Cosa mangiano i buchi neri


Un team di ricerca coordinato dall’Università di Tokyo ha osservato per la prima volta i diretti responsabili del processo di accrescimento dei buchi neri: densi dischi di gas molecolare che occupano regioni di pochi anni luce al centro delle galassie.


Come nasce un buco nero? Su questa domanda si interrogano da anni gli astronomi di tutto il mondo.

Per avvicinarsi alla risposta, è fondamentale individuare prima di tutto i processi che portano all’accrescimento di questi colossi del cielo: in altre parole, capire in cosa consiste esattamente il nutrimento dei buchi neri.

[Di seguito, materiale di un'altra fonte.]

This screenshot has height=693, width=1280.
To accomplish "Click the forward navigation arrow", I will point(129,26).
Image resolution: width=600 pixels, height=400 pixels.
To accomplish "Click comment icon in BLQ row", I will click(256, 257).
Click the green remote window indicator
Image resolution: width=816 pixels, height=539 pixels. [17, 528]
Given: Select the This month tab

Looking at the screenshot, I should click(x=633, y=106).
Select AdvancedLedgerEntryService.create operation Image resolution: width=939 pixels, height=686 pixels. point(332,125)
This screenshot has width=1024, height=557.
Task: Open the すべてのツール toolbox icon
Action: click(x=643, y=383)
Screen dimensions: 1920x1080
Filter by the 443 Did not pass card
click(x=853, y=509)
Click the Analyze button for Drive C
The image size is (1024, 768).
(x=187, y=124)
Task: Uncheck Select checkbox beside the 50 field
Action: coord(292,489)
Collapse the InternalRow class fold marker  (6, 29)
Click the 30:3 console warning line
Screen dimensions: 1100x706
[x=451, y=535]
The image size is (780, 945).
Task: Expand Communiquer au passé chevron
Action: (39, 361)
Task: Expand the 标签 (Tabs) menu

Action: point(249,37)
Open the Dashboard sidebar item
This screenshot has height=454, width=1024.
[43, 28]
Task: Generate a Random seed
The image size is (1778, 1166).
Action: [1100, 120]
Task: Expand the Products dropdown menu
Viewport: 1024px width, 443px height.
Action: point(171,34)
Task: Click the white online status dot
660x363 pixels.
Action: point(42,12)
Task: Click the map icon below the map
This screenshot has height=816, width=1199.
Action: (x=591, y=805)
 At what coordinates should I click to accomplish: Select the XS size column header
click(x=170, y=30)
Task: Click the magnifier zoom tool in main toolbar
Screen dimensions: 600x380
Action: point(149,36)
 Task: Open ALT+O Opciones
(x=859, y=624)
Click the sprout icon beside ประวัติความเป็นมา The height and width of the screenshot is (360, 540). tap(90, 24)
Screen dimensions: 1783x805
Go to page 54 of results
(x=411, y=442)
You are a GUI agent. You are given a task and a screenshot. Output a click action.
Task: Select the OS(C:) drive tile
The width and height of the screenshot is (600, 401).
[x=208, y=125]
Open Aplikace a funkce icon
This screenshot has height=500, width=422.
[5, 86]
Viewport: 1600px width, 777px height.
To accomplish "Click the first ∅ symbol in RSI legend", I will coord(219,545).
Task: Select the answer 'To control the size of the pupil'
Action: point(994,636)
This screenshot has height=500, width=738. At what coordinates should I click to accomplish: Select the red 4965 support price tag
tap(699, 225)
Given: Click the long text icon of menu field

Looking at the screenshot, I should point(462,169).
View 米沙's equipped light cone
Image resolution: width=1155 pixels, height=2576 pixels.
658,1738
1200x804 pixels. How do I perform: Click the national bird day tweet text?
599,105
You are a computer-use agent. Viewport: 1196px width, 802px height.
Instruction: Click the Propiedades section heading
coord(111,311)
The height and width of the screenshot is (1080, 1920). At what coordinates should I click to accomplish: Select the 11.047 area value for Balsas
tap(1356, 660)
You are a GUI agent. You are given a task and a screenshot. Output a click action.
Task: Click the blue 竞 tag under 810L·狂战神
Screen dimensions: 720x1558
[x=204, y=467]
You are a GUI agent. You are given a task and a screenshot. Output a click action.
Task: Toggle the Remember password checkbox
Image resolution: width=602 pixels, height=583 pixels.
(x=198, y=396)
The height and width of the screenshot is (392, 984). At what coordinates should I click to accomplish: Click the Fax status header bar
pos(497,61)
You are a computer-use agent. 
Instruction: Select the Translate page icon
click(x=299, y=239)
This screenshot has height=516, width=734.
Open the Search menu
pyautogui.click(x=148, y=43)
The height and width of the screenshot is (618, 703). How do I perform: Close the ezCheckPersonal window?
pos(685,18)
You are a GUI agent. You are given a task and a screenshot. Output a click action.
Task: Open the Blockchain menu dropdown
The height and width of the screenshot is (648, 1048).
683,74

Sappiamo che al centro di molte galassie si estendono i mastodontici supermassive black holes, giganti dalla massa milioni di volte maggiore del nostro Sole. 

Sappiamo anche che esiste una correlazione tra la formazione di nuove stelle nelle regioni centrali delle galassie e la quantità di gas che viene inglobata dai buchi neri: fenomeno che ha portato gli scienziati a pensare che la produzione stellare sia in qualche modo la ‘benzina’ responsabile della crescita dei buchi neri.

Ora un gruppo di ricerca guidato dall’Università di Tokyo fornisce un nuovo importante tassello per chiarire meglio il funzionamento di questo processo. 

Utilizzando i dati raccolti dall’Atacama Large Millimeter/submillimeter Array (ALMA) in Cile, gli scienziati hanno individuato per la prima volta i diretti responsabili del processo di accrescimento dei buchi neri: si tratta dei densi dischi di gas molecolare che occupano regioni di pochi anni luce al centro delle galassie. 

Sarebbero loro a fornire direttamente quel gas necessario al ‘sostentamento’ dei buchi neri supermassicci, come spiega lo studio pubblicato su Astrophysical Journal Letters. 

Il team di ricerca ha sviluppato un modello teorico sulla base di questi nuovi dati, arrivando così a spiegare che i cambiamenti dei livelli di gas osservati sono il risultato di un aumento della quantità complessiva di gas che ‘cade’ nel buco nero supermassiccio. 

Tale processo è a sua volta generato dalla forte turbolenza provocata dall’esplosione di una supernova, fenomeno legato alla morte di una stella nel denso disco di gas molecolare. 

“Questo risultato è per noi un grande passo verso la comprensione del processo di crescita dei buchi neri – commenta Takuma Izumi, prima firma dell’articolo – perché le regioni centrali di galassie distanti che misurano solo pochi anni luce sono difficili da osservare nel dettaglio a causa della loro compattezza. Speriamo ora di espandere la nostra ricerca a zone ancora più lontane dell’Universo utilizzando le grandi capacità di ALMA, per arrivare a comprendere in modo completo i processi che portano alla crescita dei buchi neri supermassicci nel corso del tempo cosmico”.